[[ Data provided open ]]

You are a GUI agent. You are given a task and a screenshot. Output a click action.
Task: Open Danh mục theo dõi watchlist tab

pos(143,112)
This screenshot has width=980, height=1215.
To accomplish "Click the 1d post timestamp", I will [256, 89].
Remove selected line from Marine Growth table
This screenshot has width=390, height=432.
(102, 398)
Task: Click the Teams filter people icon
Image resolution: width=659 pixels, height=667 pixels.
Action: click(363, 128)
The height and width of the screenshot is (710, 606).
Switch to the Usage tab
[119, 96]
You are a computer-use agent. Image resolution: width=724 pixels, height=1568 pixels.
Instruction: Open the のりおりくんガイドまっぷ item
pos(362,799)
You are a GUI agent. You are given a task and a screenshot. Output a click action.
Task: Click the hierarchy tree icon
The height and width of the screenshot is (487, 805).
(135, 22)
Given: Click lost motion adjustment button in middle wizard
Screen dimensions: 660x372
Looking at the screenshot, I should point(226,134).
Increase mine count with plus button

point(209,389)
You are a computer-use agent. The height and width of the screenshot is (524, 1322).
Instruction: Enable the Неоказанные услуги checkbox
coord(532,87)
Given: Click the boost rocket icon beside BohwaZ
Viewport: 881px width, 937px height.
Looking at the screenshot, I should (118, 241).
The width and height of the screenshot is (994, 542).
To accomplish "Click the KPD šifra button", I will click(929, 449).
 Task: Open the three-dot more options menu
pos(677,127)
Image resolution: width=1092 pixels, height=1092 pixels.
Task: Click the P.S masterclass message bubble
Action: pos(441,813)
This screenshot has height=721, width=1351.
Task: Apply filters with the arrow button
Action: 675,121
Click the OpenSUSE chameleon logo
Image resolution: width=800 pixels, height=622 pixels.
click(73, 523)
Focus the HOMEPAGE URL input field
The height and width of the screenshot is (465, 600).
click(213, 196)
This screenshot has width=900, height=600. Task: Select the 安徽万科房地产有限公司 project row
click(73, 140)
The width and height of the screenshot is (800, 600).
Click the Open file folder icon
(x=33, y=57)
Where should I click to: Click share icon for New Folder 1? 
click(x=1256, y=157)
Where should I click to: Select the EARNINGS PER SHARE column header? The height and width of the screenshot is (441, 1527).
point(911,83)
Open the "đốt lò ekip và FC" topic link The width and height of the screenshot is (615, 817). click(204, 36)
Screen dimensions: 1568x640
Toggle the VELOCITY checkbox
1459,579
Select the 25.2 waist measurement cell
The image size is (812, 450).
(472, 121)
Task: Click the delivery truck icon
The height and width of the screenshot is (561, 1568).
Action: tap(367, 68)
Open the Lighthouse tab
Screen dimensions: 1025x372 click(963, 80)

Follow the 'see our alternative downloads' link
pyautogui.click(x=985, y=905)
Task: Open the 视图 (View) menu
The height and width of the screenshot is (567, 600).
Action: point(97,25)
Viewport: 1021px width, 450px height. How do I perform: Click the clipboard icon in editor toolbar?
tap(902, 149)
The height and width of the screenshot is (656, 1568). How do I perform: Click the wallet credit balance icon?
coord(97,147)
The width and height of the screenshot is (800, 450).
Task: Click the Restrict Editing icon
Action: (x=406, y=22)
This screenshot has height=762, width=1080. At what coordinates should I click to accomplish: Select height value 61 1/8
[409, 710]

[[ Data provided closed ]]

*Aim of the task*:
Filter the entries down to the lines holding the string "will". Copy each of those lines.

*Written response*:
To accomplish "Click the 1d post timestamp", I will [256, 89].
To accomplish "Click the KPD šifra button", I will click(929, 449).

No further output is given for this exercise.